The Lawrence Livermore National Laboratory in California is transitioning to minimum-safe operations in response to the COVID-19 pandemic, a move that by next Monday will sharply shrink staffing levels and curtail some scientific activity at the Department of Energy nuclear weapons facility.

Livermore Director William Goldstein made the announcement Monday night after the government of Alameda County, which includes the lab, announced a shelter-in-place order for citizens. Other San Francisco Bay-area counties issued similar directives, essentially closing all businesses in an effort to prevent people from transmitting COVID-19 to one another.

“During Minimum Safe Operations, the Laboratory will reduce on-site staffing to a minimum number necessary to ensure the safety and security of the site and its facilities, as well as to carry out a very limited number of mission-critical activities,” Goldstein said in a statement posted on Livermore’s website. “All other on-site activities will be temporarily halted. This transition is expected to take several days, with Minimum Safe Operations fully in place by Monday, March 23.”

Goldstein said staff able to telework should begin doing so on Tuesday. The lab has about 6,300 employees.

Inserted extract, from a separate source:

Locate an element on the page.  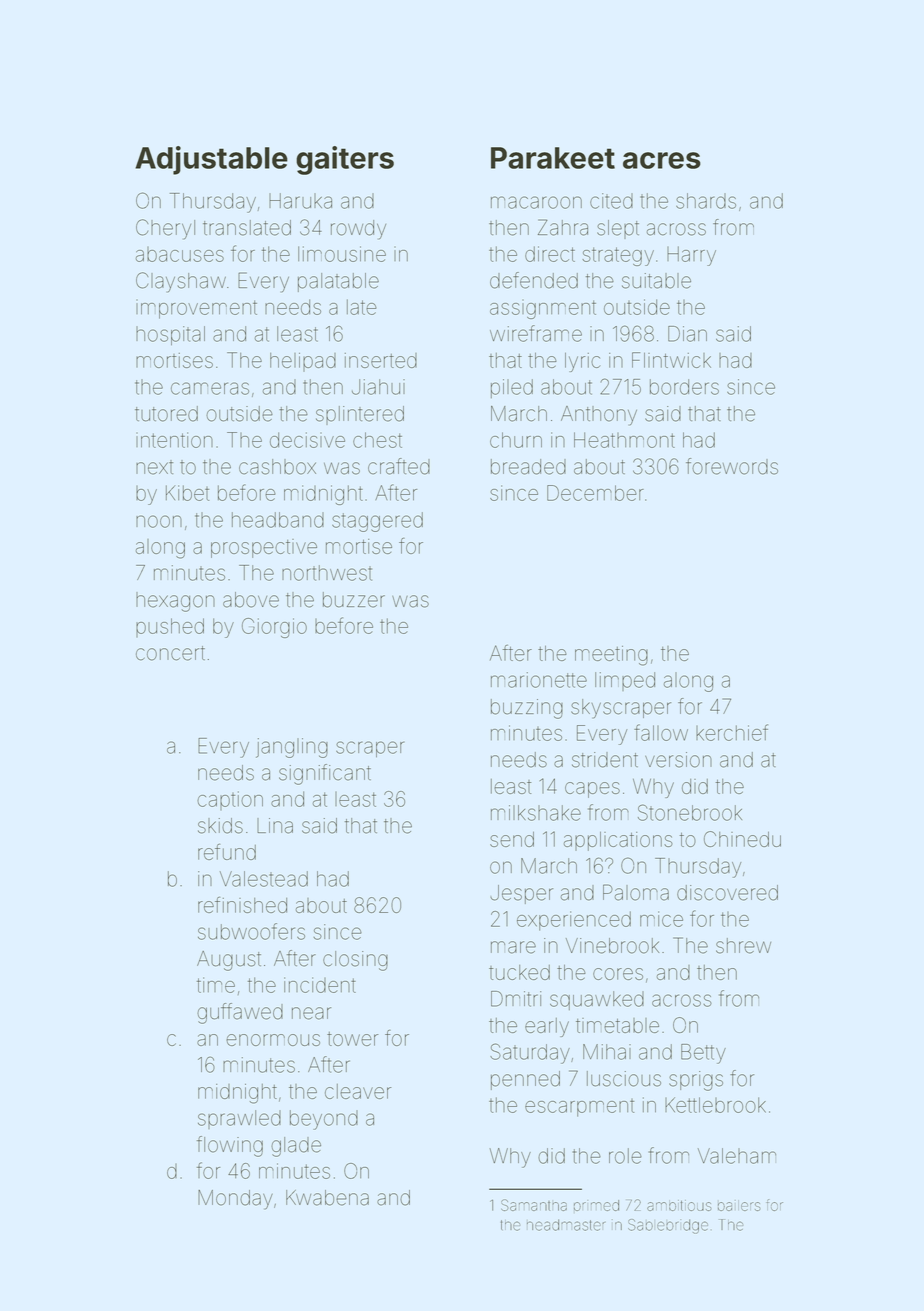
Heathmont is located at coordinates (624, 440).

Livermore is leading the National Nuclear Security Administration’s (NNSA) program to modernize nuclear warheads intended for future air-launched cruise missiles and silo-based intercontinental ballistic missiles. Those warheads, the W80-4 and W87-1, respectively, will head into the NNSA production pipeline later this decade, when the nuclear enterprise finishes work on the B61-12 gravity bomb and the W88 Alt-370 submarine-launched ballistic-missile warhead led by the Los Alamos National Laboratory in New Mexico.

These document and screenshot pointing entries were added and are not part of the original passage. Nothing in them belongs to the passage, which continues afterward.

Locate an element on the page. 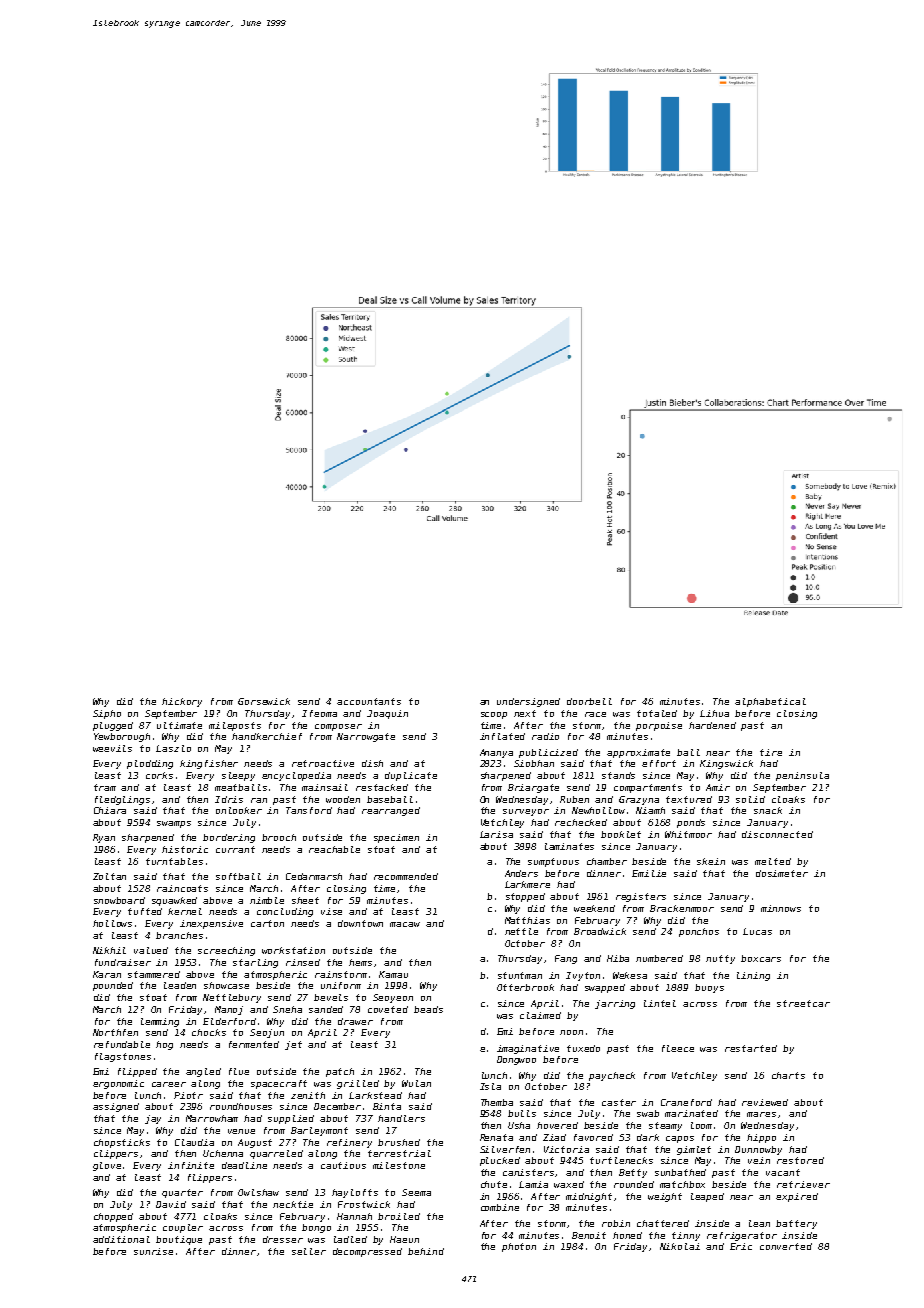 The image size is (924, 1308). Lihua is located at coordinates (714, 713).
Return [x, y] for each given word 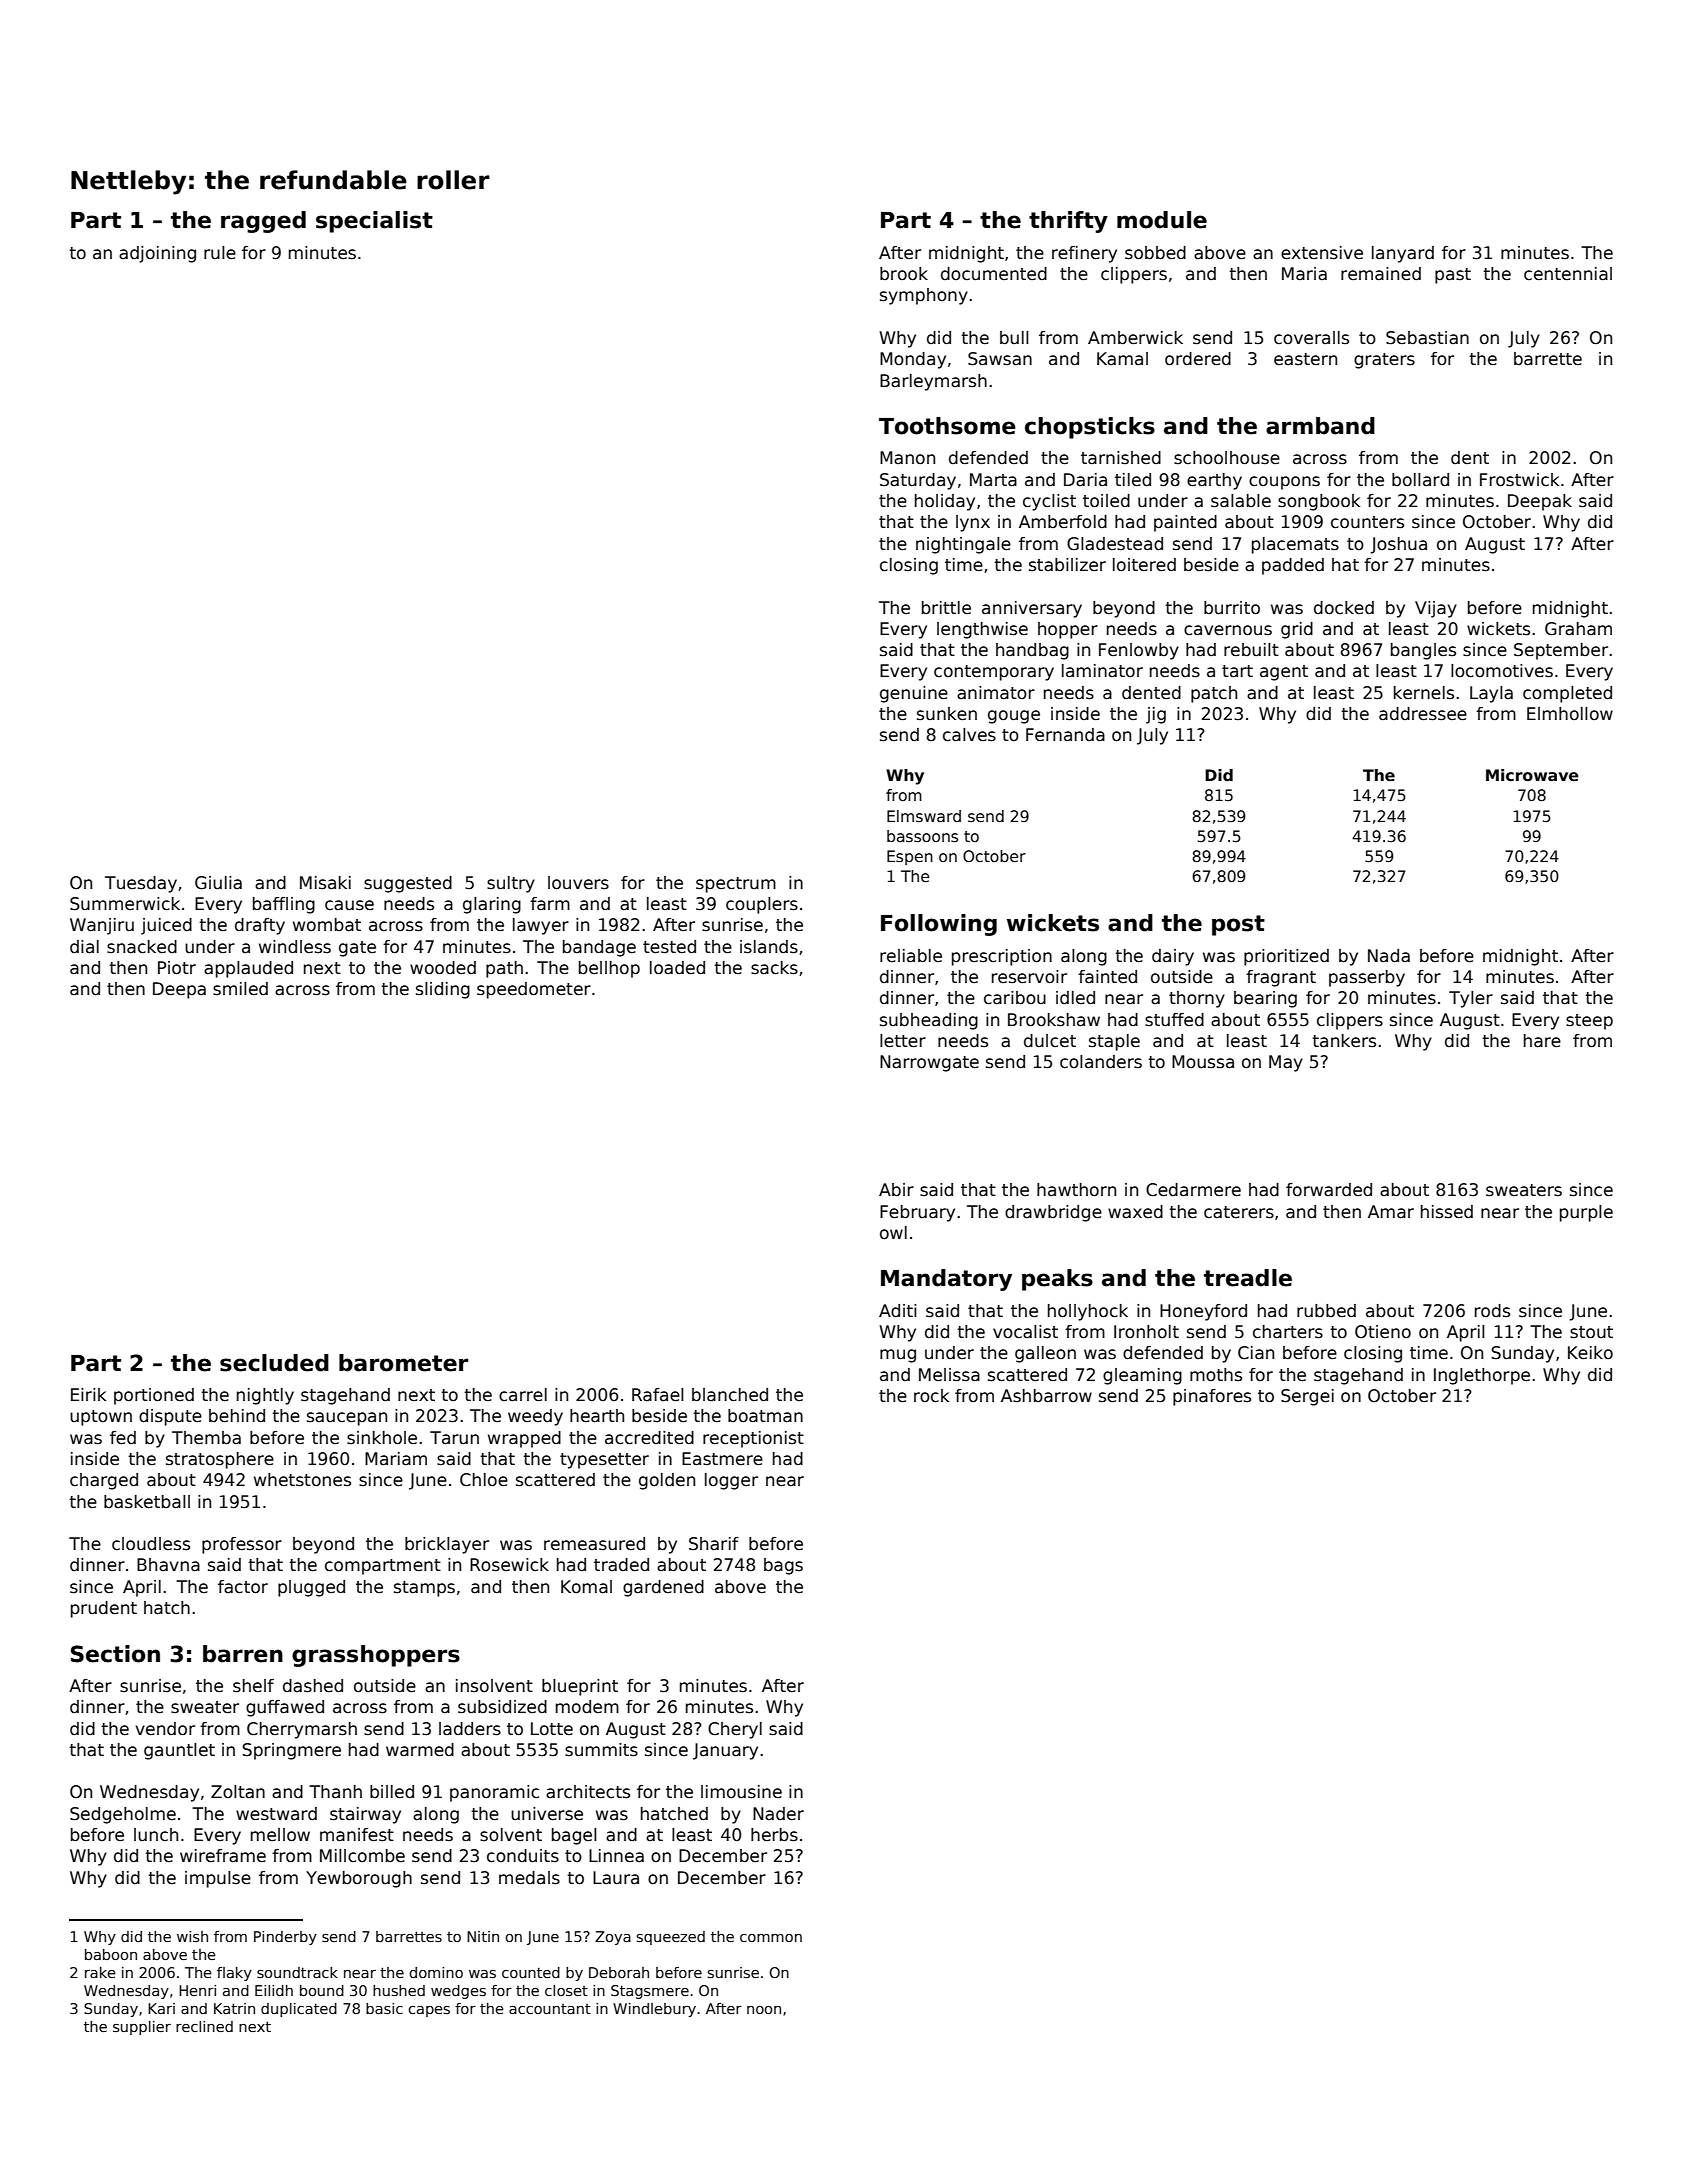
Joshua [1398, 545]
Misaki [325, 883]
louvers [578, 883]
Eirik [88, 1394]
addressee [1423, 714]
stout [1591, 1332]
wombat [327, 925]
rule [220, 253]
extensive [1322, 253]
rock [931, 1396]
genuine [914, 694]
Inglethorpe [1482, 1376]
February [917, 1213]
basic [384, 2008]
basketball [147, 1502]
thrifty [1068, 222]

Aside from the warheads themselves, Livermore is critical to the effort to restart production of war-usable plutonium pits at Los Alamos by 2024. The first run of pits will be for Livermore’s W87-1 warhead.

COVID-19, caused by the novel coronavirus that broke out in China last year, is rapidly disrupting American life. Restaurants, businesses, professional sports leagues, and even the nuclear security enterprise are all reeling from the effects. Confirmed U.S. cases, which do not take into account asymptomatic individual who can transmit the disease, have risen by a factor of nearly 20 inside three weeks. More than 3,400 cases have been confirmed, along with 68 deaths.

The Sandia National Laboratories is among the U.S. institutions making telework mandatory for employees who are able.

“As of Monday, March 16, Sandia is urging all employees who can work from home to do so until further notice,” a spokesperson for the Albuquerque, N.M.-based lab wrote Monday in an email. About 4,200 Sandia employees are working remotely during this stage of the pandemic, representing roughly one-third of the labs’ nationwide workforce of 14,000.

A spokesperson for the Los Alamos National Laboratory did not immediately reply to a request for comment late Monday evening. A recording on Los Alamos’ Lab Update Hotline said the site “is on a regular operating schedule.” The message did not mention COVID-19.

Meanwhile, the broader Department of Energy will soon “deploy a strategic plan to ensure operational effectiveness of the Department while maximizing telework opportunities for the workforce … including our Washington Headquarters, National Laboratories and sites around the country,” a spokesperson for Secretary of Energy Dan Brouillette wrote Monday in an email.